Short quiz: can Сeph stay Ceph, but without any log-based replication?
Yes, throw it away, no need to know the difference, just copy the
whole bunch of data between replicas on any disaster recovery. Very
slow on resyncing but fast on doing operations and simple. I'm, of
course, exaggerating, but that is not so far from the truth.

Talking about log-based replication I've never mentioned why it
actually impacts the IO performance. Here is why:

1. Each update operation on a group of replicas (PG in terms of Ceph)
has to be strictly ordered (log should stay in the same order on all
replicas) i.e. no any other operation is allowed till an operation,
which has been just started, reaches a hard drive with all cache
flushes involved (who poked the code knows the notorious pglock, which
protects the replication log from corruption and makes it be equal on
all other replicas).

2. Severe restrictions on how actually the objectstore should be
implemented: data and metadata should be fully journaled, because a
log record of a replicated operation is stored along with the data in
atomic manner. And what is wrong with journal in terms of performance?
Nothing is wrong, it is just incredibly slow. (As a hint for the
curious: enable "data=journal" option for ext4 filesystem, or
"allow_cow" for xfs or just run any load which performs random writes
on BTRFS (cow is always enabled), and yes, I promise, you feel the
difference immediately).

3. Communication with a group of replicas (PG) happens only through a
primary one, where a primary is responsible for keeping log in sync
with other replicas. This primary-copy model [7] increases IO latency
adding one extra network hop.

All of the above about log-based replication in Ceph is about strong
consistency, but not about performance. But can we have both? And what
is actually a strong consistency? According to formal description "The
protocol is said to support strong consistency if all accesses are
seen by all parallel processes (or nodes, processors, etc.) in the
same order (sequentially)" [6]. In simple words: one thread produces
data to the same offset of a file, other  threads read from the same
offset, thus if strong consistency is respected readers never observe
writes in a wrong order, e.g.:

   Writer             Reader 1          Reader 2               Reader 3
   --------------     --------------    --------------    ---------------
   write(file, "A");
                      b0 = read(file);  b0 = read(file);
                                        b1 = read(file);
   write(file, "B");
                                                          b0 = 
read(file);
                      b1 = read(file);                    b1 = 
read(file);

In this example, readers are able to see a block of a file in the
following states:

   Reader 1     Reader 2      Reader 3
   ---------    ----------    ----------
   b0 == "A"    b0 == "A"     b0 == "B"
   b1 == "B"    b1 == "A"     b1 == "B"

But what should never be observed and can be treated as a corruption
is the following:

   b0 == "B"
   b1 == "A"

Having that we can develop a simple rule: writes are not blocked and
can come at any order, once a reader observes a change in a block,
further reads to this block see the change. Most likely I describe
here a wheel, which has some vivid name and was deeply buried in some
publication in early 70th, but I do not care and call the rule as READ
RECENT. The READ RECENT rule contains one splendid property: if read
has never happened and order of writes is unknown, writes can be
reordered regardless of their actual order. Practical example: there
is a distributed storage where writes are unordered by nature; a full
outage has happened and now replicas contain different blocks of data
on the same offsets; read of the block has never happened after it was
updated, thus we are able to bring replicas in sync choosing block
from *any* replica. Marvelous. I will return to this highly important
property when I start describing a new replication model.
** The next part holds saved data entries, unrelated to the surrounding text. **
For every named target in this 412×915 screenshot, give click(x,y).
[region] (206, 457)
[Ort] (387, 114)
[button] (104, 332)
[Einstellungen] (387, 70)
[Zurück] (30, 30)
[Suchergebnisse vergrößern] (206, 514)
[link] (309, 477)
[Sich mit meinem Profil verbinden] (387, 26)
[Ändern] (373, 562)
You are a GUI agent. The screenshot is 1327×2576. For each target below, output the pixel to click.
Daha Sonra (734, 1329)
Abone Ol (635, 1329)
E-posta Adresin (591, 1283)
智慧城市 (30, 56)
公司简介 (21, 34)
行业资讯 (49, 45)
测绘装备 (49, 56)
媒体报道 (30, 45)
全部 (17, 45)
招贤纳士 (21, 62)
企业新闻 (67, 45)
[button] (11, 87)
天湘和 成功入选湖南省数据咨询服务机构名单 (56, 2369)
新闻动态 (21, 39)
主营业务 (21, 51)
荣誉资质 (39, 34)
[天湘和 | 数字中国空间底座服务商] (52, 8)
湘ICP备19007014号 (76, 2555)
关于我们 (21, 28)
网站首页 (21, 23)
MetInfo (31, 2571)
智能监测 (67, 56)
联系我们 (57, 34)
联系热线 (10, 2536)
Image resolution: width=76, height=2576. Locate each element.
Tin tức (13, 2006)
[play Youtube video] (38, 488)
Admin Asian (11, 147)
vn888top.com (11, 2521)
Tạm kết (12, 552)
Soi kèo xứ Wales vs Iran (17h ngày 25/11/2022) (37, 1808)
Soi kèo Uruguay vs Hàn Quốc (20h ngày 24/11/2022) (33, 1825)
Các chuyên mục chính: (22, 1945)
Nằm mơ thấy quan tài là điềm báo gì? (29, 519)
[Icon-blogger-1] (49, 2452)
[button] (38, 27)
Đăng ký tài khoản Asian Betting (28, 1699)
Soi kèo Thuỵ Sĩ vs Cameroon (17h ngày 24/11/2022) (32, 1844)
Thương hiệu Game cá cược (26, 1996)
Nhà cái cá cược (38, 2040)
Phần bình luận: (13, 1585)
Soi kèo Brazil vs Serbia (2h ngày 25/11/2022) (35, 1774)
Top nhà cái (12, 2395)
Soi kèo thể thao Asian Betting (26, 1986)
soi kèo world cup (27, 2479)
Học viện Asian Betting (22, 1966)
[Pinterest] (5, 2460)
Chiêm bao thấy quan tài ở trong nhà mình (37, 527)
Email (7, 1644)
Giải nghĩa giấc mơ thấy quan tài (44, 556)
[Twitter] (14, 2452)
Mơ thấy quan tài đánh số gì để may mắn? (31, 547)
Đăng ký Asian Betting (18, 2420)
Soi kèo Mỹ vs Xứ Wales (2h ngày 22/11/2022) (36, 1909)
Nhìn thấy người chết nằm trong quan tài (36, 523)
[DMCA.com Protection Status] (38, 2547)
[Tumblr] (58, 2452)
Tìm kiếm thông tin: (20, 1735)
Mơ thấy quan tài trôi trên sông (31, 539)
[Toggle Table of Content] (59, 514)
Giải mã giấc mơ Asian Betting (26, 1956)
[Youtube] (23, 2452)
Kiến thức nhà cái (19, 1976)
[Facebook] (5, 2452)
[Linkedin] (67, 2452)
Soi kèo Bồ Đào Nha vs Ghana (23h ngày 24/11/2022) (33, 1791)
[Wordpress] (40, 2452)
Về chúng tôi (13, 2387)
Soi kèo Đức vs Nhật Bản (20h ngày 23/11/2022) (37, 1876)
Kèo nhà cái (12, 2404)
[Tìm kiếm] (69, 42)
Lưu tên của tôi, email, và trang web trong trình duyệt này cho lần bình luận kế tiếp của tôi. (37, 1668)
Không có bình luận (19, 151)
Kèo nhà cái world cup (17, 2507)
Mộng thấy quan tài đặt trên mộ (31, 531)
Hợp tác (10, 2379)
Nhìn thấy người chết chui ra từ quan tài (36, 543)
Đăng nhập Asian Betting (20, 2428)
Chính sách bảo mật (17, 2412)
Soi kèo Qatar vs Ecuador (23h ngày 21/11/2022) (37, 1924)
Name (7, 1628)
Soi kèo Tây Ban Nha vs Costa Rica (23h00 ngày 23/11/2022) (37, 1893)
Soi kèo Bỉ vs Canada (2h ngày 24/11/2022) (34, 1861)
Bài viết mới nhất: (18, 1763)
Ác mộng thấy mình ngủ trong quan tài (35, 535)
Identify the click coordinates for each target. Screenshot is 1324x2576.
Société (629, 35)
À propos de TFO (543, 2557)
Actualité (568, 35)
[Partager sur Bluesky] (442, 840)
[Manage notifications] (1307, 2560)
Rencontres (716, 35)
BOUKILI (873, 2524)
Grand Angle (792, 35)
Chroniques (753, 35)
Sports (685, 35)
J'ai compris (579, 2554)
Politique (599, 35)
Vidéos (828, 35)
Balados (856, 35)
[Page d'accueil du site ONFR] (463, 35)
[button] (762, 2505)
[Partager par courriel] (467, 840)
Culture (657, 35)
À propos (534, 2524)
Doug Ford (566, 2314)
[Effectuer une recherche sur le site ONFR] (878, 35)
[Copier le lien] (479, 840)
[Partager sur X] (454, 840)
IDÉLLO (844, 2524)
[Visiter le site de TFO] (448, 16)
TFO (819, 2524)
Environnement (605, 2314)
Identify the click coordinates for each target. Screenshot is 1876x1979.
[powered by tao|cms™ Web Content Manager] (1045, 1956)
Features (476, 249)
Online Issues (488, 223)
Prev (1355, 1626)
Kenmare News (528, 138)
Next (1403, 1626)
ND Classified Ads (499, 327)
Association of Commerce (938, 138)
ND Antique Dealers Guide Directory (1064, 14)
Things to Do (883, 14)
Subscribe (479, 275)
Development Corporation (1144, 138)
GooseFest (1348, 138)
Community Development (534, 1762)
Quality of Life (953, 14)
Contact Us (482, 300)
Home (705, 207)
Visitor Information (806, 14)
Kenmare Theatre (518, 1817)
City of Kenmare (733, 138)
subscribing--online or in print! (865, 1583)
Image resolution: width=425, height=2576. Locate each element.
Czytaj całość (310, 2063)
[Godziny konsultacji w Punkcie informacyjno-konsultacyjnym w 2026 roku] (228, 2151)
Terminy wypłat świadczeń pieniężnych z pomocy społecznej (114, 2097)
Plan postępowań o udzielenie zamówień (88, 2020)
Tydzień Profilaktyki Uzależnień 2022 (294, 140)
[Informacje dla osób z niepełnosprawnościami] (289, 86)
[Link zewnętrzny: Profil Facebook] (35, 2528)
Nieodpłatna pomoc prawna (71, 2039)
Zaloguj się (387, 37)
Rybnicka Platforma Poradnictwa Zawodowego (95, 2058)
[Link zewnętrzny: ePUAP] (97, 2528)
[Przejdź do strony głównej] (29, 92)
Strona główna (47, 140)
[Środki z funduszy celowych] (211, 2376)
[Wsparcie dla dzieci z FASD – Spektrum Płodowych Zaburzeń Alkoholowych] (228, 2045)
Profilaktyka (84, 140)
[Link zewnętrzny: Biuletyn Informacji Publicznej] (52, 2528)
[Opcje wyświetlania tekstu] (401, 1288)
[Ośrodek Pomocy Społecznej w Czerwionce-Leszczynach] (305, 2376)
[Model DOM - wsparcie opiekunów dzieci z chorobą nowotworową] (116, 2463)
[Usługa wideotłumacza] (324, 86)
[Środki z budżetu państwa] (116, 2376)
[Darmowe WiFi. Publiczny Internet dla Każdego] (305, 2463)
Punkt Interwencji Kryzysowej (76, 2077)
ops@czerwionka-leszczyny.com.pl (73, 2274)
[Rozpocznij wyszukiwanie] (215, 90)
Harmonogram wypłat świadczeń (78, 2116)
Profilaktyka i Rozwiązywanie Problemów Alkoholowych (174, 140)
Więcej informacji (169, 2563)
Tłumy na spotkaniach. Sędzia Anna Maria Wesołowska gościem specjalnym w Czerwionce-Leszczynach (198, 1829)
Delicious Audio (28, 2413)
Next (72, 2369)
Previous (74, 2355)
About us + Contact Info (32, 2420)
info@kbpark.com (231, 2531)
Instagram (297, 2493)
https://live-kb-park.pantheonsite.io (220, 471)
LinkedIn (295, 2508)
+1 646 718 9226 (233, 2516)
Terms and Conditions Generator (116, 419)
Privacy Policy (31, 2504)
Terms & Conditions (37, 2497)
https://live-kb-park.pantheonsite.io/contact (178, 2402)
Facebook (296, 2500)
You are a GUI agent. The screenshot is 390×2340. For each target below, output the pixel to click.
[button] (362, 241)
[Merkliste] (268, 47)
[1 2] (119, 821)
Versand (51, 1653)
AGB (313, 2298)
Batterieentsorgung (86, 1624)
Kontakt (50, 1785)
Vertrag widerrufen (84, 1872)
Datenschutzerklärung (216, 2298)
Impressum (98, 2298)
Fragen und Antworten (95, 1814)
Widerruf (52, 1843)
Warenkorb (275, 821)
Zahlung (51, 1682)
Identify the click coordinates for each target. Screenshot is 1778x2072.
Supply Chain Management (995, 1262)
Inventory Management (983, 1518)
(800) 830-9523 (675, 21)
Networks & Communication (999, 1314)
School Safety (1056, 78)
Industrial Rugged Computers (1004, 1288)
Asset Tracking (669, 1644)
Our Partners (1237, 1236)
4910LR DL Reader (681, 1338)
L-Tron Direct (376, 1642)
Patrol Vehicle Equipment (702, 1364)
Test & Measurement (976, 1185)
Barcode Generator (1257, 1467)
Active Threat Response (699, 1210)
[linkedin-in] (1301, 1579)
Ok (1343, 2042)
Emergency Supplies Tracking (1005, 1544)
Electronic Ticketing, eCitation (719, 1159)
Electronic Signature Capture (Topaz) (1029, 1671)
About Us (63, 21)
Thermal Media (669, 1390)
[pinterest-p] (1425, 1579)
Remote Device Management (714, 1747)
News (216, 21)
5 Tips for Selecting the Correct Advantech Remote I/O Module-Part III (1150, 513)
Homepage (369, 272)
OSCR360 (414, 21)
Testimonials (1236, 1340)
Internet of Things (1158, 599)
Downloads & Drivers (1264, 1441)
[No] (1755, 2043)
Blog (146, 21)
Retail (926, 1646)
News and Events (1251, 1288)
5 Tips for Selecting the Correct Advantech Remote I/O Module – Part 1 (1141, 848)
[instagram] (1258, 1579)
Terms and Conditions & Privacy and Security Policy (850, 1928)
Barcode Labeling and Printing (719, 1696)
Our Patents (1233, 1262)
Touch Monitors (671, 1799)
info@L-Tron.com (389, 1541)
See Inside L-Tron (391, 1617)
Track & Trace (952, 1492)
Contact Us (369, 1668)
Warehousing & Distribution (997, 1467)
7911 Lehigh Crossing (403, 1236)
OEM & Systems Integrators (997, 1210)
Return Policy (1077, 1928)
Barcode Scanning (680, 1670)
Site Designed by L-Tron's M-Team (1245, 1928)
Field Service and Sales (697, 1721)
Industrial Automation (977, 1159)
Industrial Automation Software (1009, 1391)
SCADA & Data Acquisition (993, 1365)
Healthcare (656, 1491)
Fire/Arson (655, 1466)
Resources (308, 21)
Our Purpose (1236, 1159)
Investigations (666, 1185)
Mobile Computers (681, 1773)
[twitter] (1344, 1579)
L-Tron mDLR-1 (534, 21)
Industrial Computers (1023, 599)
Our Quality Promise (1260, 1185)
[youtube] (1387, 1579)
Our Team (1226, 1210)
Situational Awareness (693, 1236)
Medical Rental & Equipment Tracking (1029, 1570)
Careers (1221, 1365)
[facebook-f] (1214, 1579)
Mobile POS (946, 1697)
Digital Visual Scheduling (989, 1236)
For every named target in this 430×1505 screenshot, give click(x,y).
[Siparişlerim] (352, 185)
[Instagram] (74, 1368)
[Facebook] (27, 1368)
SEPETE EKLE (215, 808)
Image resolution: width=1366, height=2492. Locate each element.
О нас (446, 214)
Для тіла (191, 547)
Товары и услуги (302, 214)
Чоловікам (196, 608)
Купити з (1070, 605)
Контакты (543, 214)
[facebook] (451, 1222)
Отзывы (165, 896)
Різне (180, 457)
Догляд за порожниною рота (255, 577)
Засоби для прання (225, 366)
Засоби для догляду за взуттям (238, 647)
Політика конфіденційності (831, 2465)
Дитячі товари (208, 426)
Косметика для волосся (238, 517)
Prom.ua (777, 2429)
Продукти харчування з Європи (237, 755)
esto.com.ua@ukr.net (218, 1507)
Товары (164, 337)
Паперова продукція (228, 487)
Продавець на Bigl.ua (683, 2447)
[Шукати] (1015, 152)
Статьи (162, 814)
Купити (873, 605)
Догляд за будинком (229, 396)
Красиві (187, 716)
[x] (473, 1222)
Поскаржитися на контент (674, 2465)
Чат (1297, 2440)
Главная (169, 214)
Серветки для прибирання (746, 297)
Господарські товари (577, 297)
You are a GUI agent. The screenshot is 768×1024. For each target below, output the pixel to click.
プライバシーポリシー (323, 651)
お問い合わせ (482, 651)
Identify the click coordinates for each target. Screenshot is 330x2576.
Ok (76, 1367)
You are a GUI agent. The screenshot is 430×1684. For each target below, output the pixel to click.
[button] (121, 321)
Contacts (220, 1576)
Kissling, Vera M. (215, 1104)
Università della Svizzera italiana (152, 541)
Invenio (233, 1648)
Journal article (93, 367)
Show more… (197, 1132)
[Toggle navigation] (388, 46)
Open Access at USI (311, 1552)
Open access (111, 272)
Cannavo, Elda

It turns out that strong consistency is not about strict requests
ordering in a whole group of replicas (PG) it is only about order of
reads against writes to the same block of data. That's it. So the
question is left unanswered: can we have both strong consistency and
high performance of IO?

In order to answer this question, it is necessary to once again state
the main requirements for the IO replication model, which remove the
strict restrictions imposed by the log-based replication, positively
affect performance and do not contradict strong consistency:

1. Get rid of extra hop on fast IO path by doing client-driven
replication, at least when group of replicas (PG) is in active state
and not doing any sort of disaster recovery.

2. Write requests are not strictly ordered to different offsets of an
object and can be submitted to a hard drive in parallel.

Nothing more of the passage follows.